Matthew 4:18 As he walked by the Sea of Galilee, he saw two brothers, Simon, who is called Peter, and Andrew his brother, casting a net into the sea--for they were fishermen. 19  And he said to them, "Follow me, and I will make you fish for people." 20  Immediately they left their nets and followed him. 21  As he went from there, he saw two other brothers, James son of Zebedee and his brother John, in the boat with their father Zebedee, mending their nets, and he called them. 22  Immediately they left the boat and their father, and followed him. 23  Jesus went throughout Galilee, teaching in their synagogues and proclaiming the good news of the kingdom and curing every disease and every sickness among the people. 24  So his fame spread throughout all Syria, and they brought to him all the sick, those who were afflicted with various diseases and pains, demoniacs, epileptics, and paralytics, and he cured them. 25  And great crowds followed him from Galilee, the Decapolis, Jerusalem, Judea, and from beyond the Jordan.

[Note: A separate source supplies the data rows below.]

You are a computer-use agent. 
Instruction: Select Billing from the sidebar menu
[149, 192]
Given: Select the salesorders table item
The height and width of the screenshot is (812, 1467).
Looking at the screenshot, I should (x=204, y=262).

Matthew links following Jesus with acts of compassion for the most marginalised people in society:   “he said to them, "Follow me ... and they brought to him all the sick.....”  The link is unmistakable – if we follow Jesus we will find ourselves amongst those who are most vulnerable: people “afflicted with various diseases and pains, demoniacs, epileptics, and paralytics”.

Today our news reminds us of such people: In Egypt there countless families mourning peaceful political protesters who have been shot by the military; closer to home we in South Africa mourn the protesters who were shot by the police exactly a year ago at the Lonmin mine in Maricana. Both contexts arose from groups of people whose marginalisation from society led them to believe that public protest was their only recourse. And I suspect that the voice of Jesus can be heard echoing through the mists of time “Follow me to those who are wounded, and those who have died, and to those who are mourning”.  Our challenge is both to bring comfort to those who are hurting, and to address the causes of social exclusion.     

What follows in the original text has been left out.